Aquarian Weekly 10/1/08 REALITY CHECK

WELCOME TO THE PEOPLE’S REPUBLIC OF AMERICA Presiding Over The Ashes Of Free-Market Capitalism In The Age Of Avarice

This is a valley of ashes!-a fantastic farm where ashes grow like wheat into ridges and hills and grotesque gardens; where ashes take the forms of houses and chimneys and rising smoke and, finally, with a transcendent effort, of men who move dimly and already crumbling through the powdery air. Socialist ConcressOccasionally a line of gray cars crawls along an invisible track, gives out a ghastly creak, and comes to rest, and immediately the ash-gray men swarm up with leaden spades and stir up an impenetrable cloud, which screens their obscure operations from your sight. – F. Scott Fitzgerald The Great Gatsby

And maybe all the things You thought you got coming to you Ain’t coming to you Not in this life And maybe all the promises You thought were broken Were never really made Promises never made – Dan Bern Toledo

Calvin Coolidge’s doomstruck “Every Man For Himself” convention speech of 1924 roused the tycoon brigade and whipped off a flapper-rich parade of blank checks from Wall St. to Main St. The Roaring Twenties were already careening into what F. Scott Fitzgerald later called the “greatest orgy of excess and greed known to modern man”. That night Coolidge was for all intents and purposes reciting The American Manifesto, the “Where’s Mine” siren to every Mr. Jones who lived under the illusion that a Golden Ticket was the birthright of a generation. Slick hucksters with nary a piss pot began living high on the hog on the backs of millions of ghetto rubes and sucker farm hands who were soon to be flattened by The Crash.

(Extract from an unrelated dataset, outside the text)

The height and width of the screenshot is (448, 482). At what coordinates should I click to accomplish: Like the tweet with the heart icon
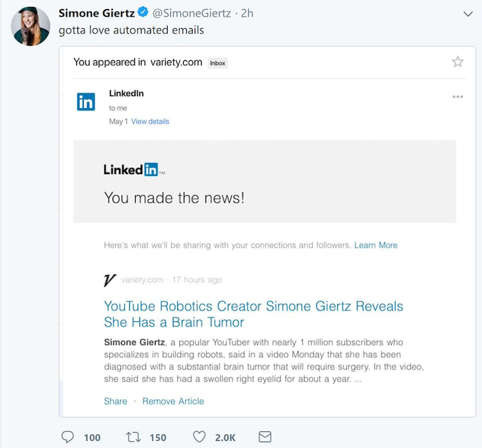coord(199,437)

That was the year of the Awakening, when Land Barons & Fat Cats found Jesus and ran hat-in-hand to Mother Government, forging a golden age of American Socialism. The New Deal’s avalanche of investigation, transparency and oversight saved us from ourselves before WWII thinned us out for the Baby Boom and helped to wipe clean the nasty memories of economic suicide.

This was the vacuum later filled by Ronald Reagan and an eruption in rapacious lunacy to rival the darkest days of Nero. An army of yuppie zombies spent the Sleepless Eighties gorging on the fleshy innards of the crumbling middle class. Blind surfs who couldn’t be bothered knotting the thin power ties were ushered into a nether world of sad excuses and poorhouse hand-outs. But soon the Savings & Loan Crisis forced Mother Government back into the arena to wield her mighty rolling pin of taxpayer relief to the tune of $160 billion.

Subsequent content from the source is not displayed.